What future risk does a changing climate present for a property? So far, lenders seem unprepared to even gauge that risk, much less mitigate a potential impact.

NEW YORK – Mortgage lenders and investors are woefully unprepared not only to mitigate their risk from climate change but to even gauge that risk, according to a new report from the Mortgage Bankers Association’s Research Institute for Housing America.

“They are anxious to figure out what to do but not sure where to go to find out,” says Sean Becketti, author of the report and former chief economist at Freddie Mac. “They are unprepared but no longer unaware.”

According to the report, climate change puts more stress on the National Flood Insurance Program (NFIP) and could increase mortgage default and prepayment risks. It could also trigger adverse selection in the types of loans sold to Fannie Mae and Freddie Mac, and increase the volatility of house prices. On a broad demographic front, climate change could even produce significant climate migration, according to the report.

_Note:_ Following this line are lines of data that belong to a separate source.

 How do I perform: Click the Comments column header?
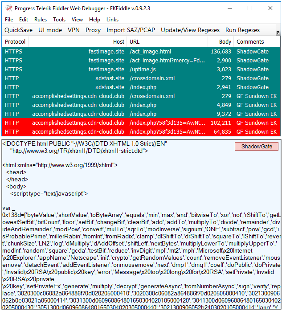250,42
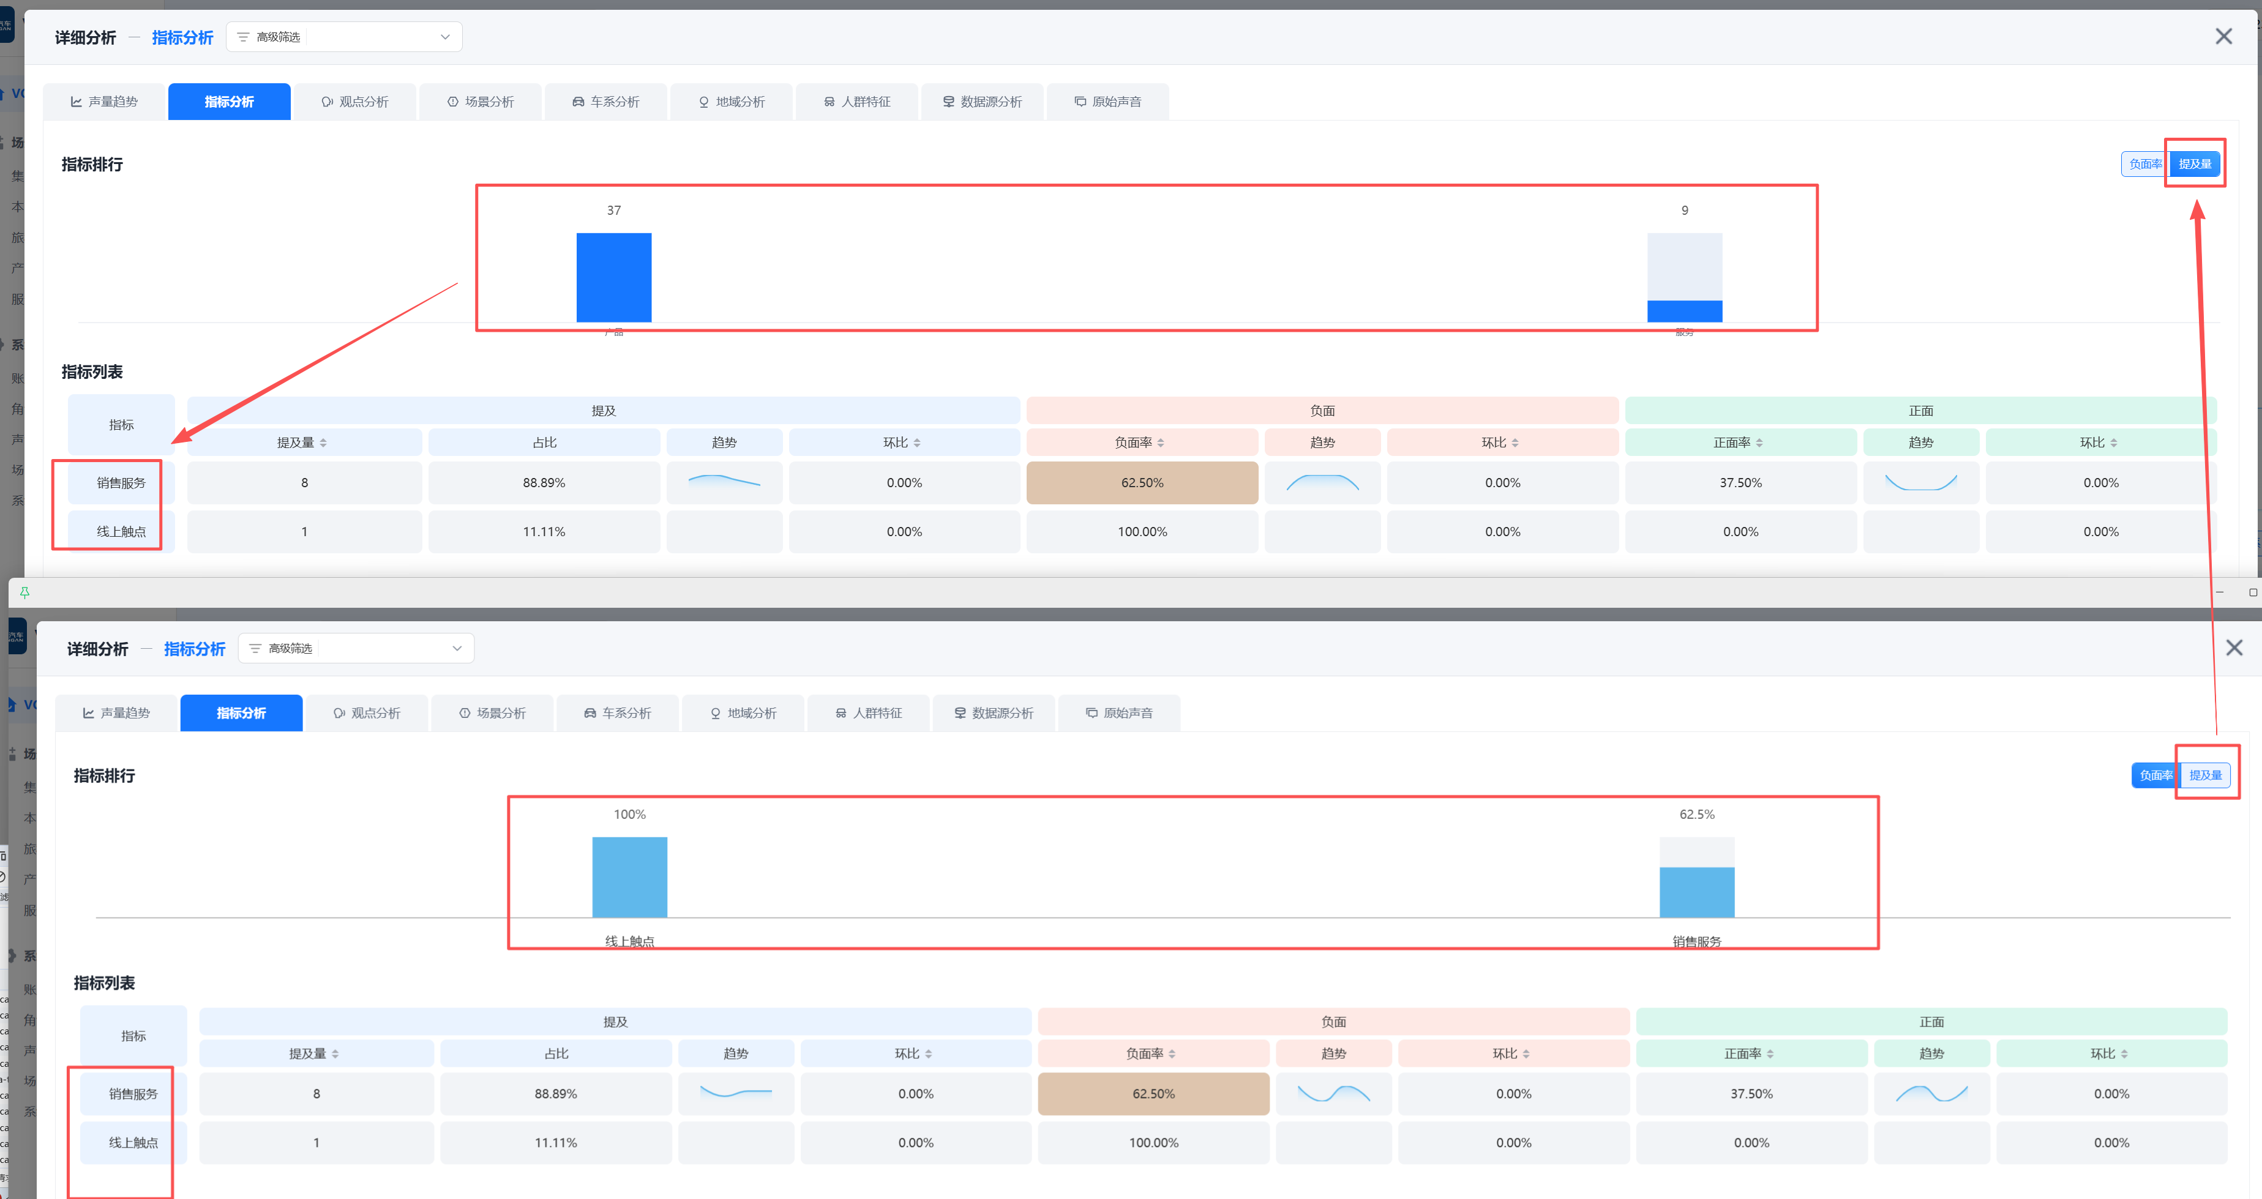Click the blue 37 bar in the upper chart
The image size is (2262, 1199).
point(614,277)
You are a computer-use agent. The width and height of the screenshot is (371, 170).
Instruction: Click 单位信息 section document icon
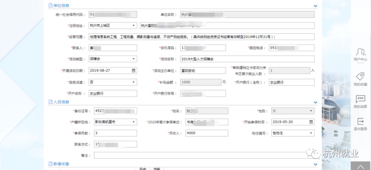pyautogui.click(x=50, y=5)
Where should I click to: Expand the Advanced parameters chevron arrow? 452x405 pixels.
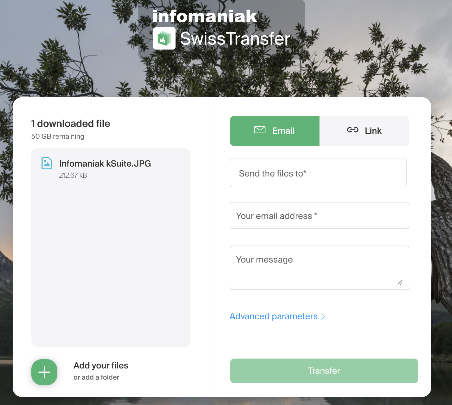pyautogui.click(x=323, y=316)
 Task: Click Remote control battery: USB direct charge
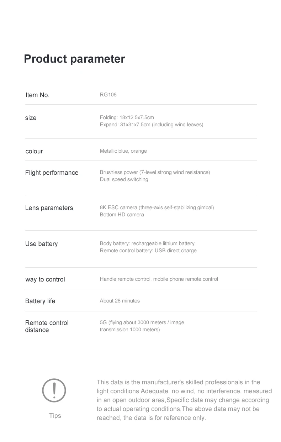pyautogui.click(x=148, y=251)
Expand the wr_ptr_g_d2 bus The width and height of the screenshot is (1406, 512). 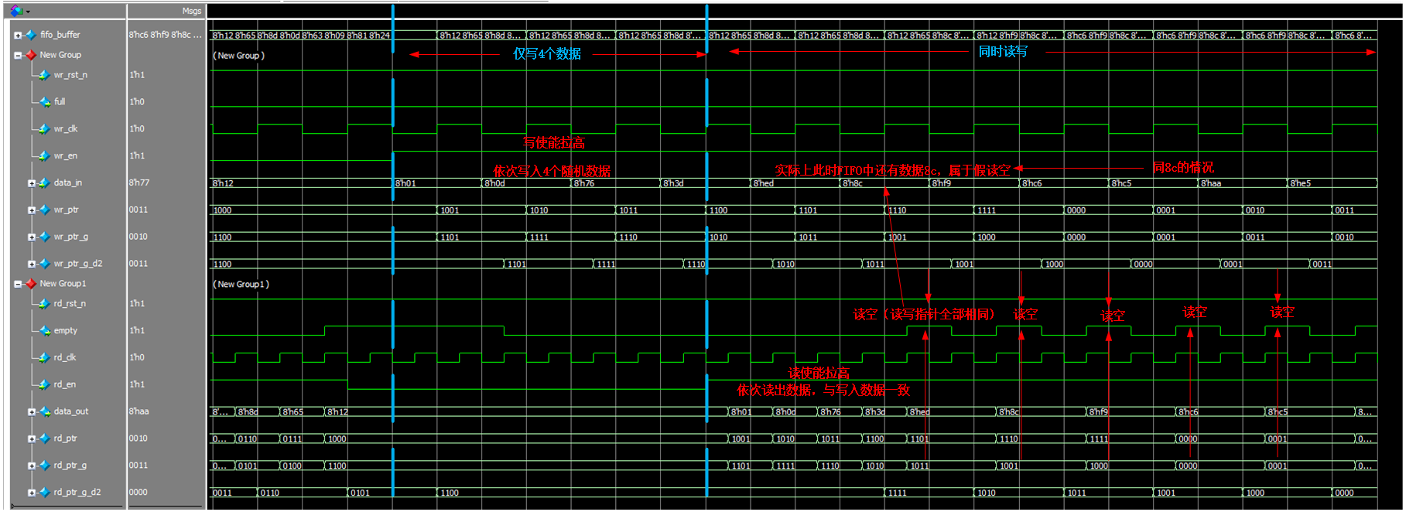coord(32,264)
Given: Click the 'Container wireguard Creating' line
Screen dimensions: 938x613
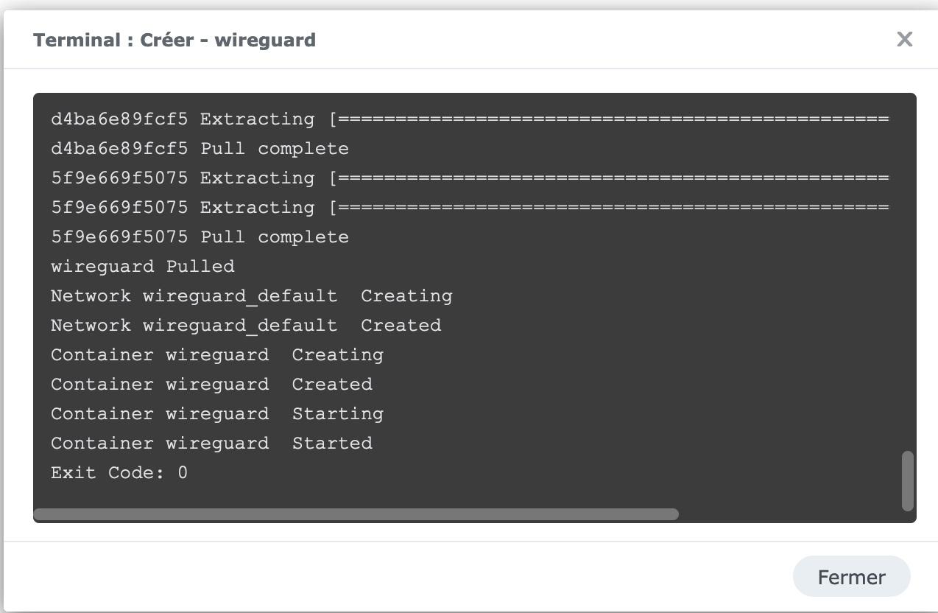Looking at the screenshot, I should [217, 355].
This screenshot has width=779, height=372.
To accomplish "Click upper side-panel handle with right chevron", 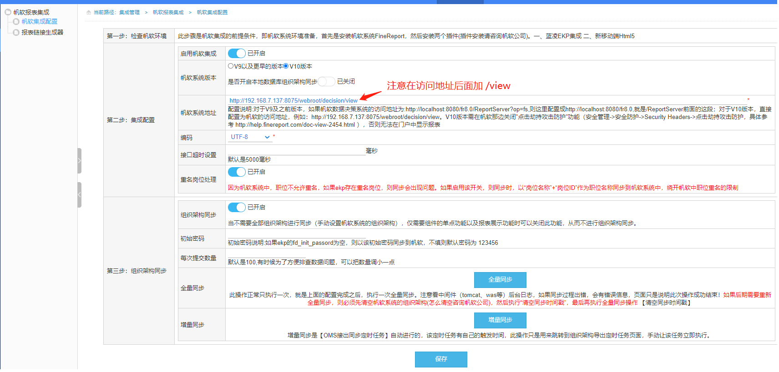I will click(79, 161).
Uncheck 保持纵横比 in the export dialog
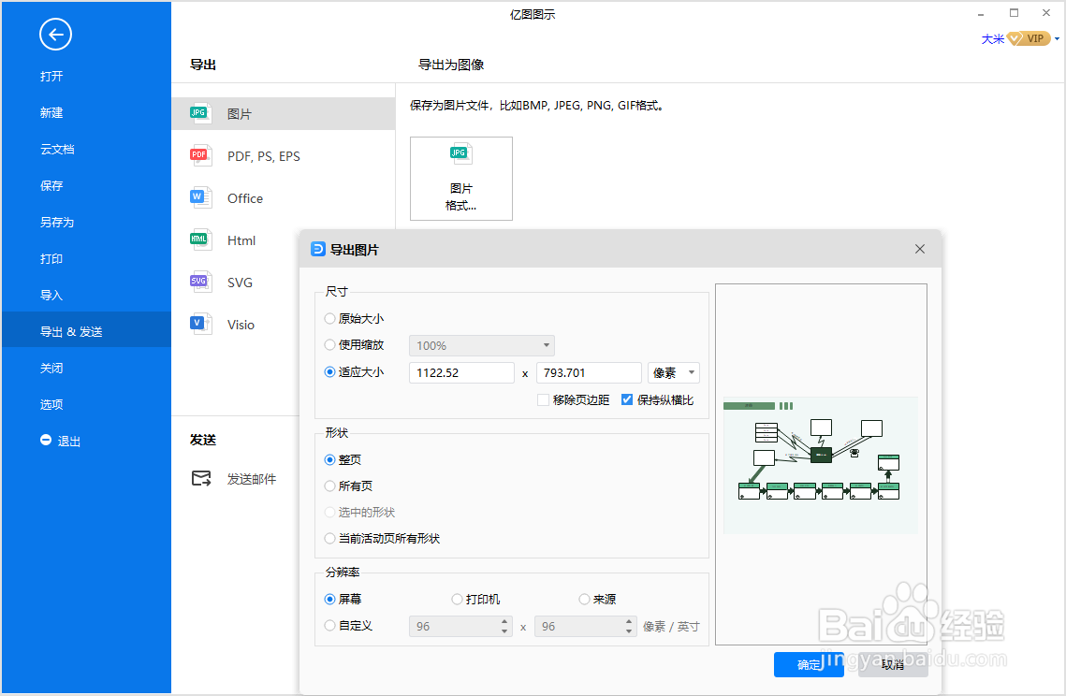This screenshot has width=1066, height=696. 626,399
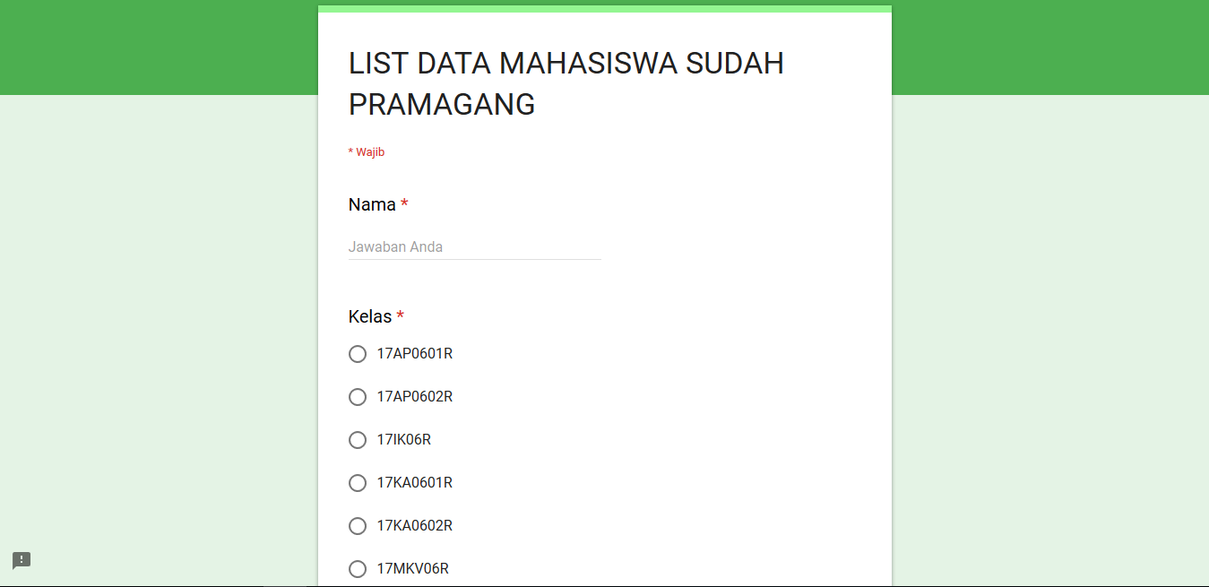Click the red '* Wajib' required notice
This screenshot has height=587, width=1209.
[367, 152]
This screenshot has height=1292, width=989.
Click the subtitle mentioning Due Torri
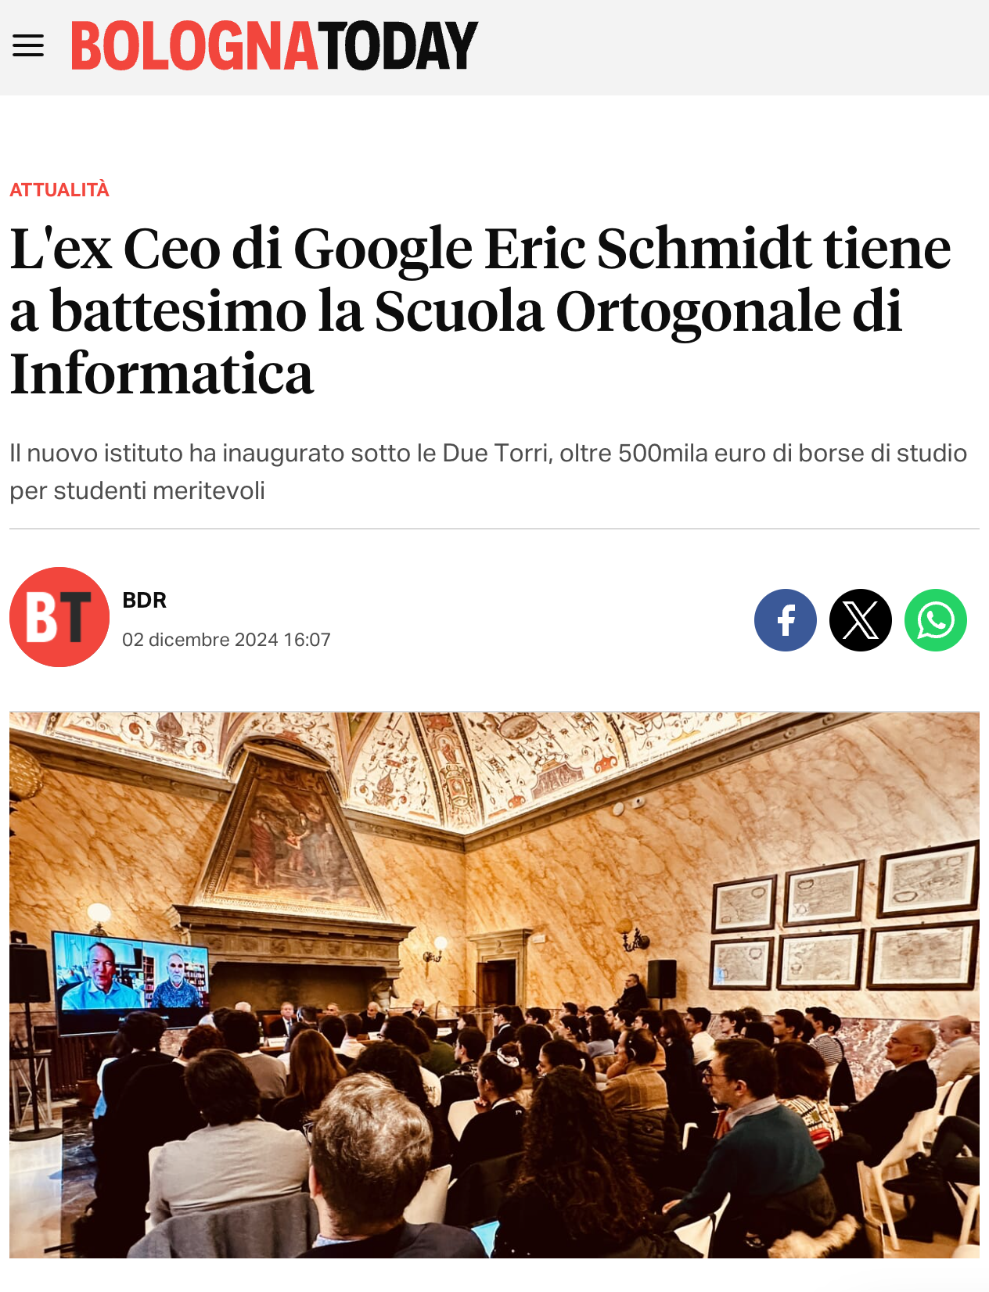[488, 472]
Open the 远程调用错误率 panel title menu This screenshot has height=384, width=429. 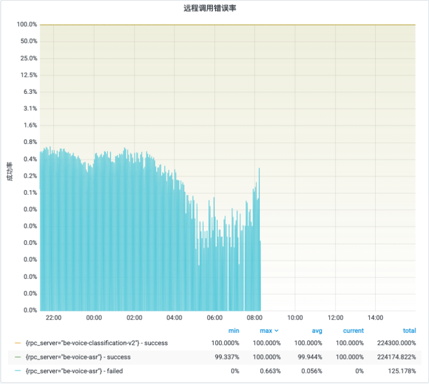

The report suggests that lenders could soon start tightening standards to mitigate the risk of climate change problems.

Fannie Mae and Freddie Mac could, according to the report, require lenders to perform additional due diligence to determine the need for flood insurance. They could also force lenders to incorporate additional sources of information on flood risk, notably in areas where flood maps have not been updated recently.

As a result, FEMA may even ban Fannie or Freddie from buying loans on homes with higher flood risks, unlike current loans that largely focus risk models on credit and operating risk.

“In the case of modeling for risk, the mortgage industry still predominantly thinks of protection in terms of property and casualty risk, which is underwritten and priced by insurance companies,” says Sanjiv Das, CEO of Caliber Home Loans. “The industry doesn’t model climate risk as much and mostly relies on models from FEMA or insurance companies.”